We would fully agree with the appellees were it not for the presence of the extraneous element mentioned in the very motion of the appellees requesting the delivery of the proceeds of the sugar and on which the appellant based its objection; but as such element exists, and.was necessarily considered and covered by the order appealed from, we think that it can not be maintained that it is a new order to enforce a prior unappealable order vacating an attachment.
When the attachment was levied on the sugar, the latter was not in the possession of the bank. It came into its possession by virtue of the contract executed by the parties, wherein they expressly agreed that the bank would retain the proceeds of the sugar sold, and would pay interest thereon, until the complaint in intervention of the bank should be definitely decided; a condition which has not yet been fulfilled. That contract, that new legal relation which arose between the parties by virtue of their own acts performed subsequent to the attachment, is the extraneous element to which we have referred in the preceding paragraph, and which renders the order appealed from a special order made after final judgment in accordance with the jurisprudence established by this court in two of the cases cited by appellees themselves, to wit:
“In the case of Ayoroa v. The Estate of Méndez et al., 13 P.R.R. 274, this court, following the doctrine laid down in the case of Avalo Sánchez v. Estate of Díaz, 9 P.R.R. 306, held that according to subdivision 3 of section 295 of the Code of Civil Procedure a special order is understood to be one which impairs a right in *343deciding a question not at issue in the action nor decided by the final judgment, or which is in contravention of the provisions of the judgment.” Hernáiz, Target, & Co. v. Vivas, 20 P.R.R. 99.
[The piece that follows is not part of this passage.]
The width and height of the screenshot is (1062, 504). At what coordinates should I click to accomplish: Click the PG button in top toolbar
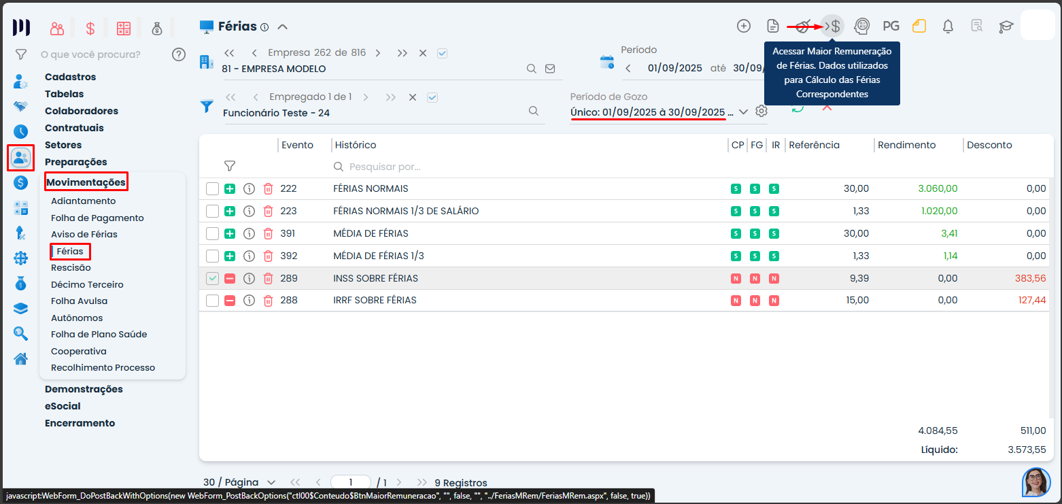[x=891, y=27]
Such being the circumstances of the case at bar, the rule laid down in the Gelabert case, supra, is not applicable herein, nor does the situation involved in the Gandía case, supra, cited by the appellees, arise.
As the order of August 30, 1935, may be considered as a special order rendered after a final judgment, which character may be attributed to the order annulling the attachment, under the authorities cited by the appellant in its brief, to wit: García v. The Humacao Fruit Co., 23 P.R.R. 230, 2 R.C.L. 29, and 9 Bancroft’s Code Pleading and Eemedies, 8399, sec. 6338, we must hold that, said order being appealable, a dismissal of the appeal on the first ground urged does not lie.
Nor does it lie on the second ground, because after a study of the question involved on its merits, in the light of the extensive briefs filed by the parties, we are not convinced that the appeal is clearly frivolous.
For the reasons stated the motion to dismiss the appeal must be denied.
Mr. Justice Hutchison and Mr. Justice Córdova Davila took no part in the decision of this case.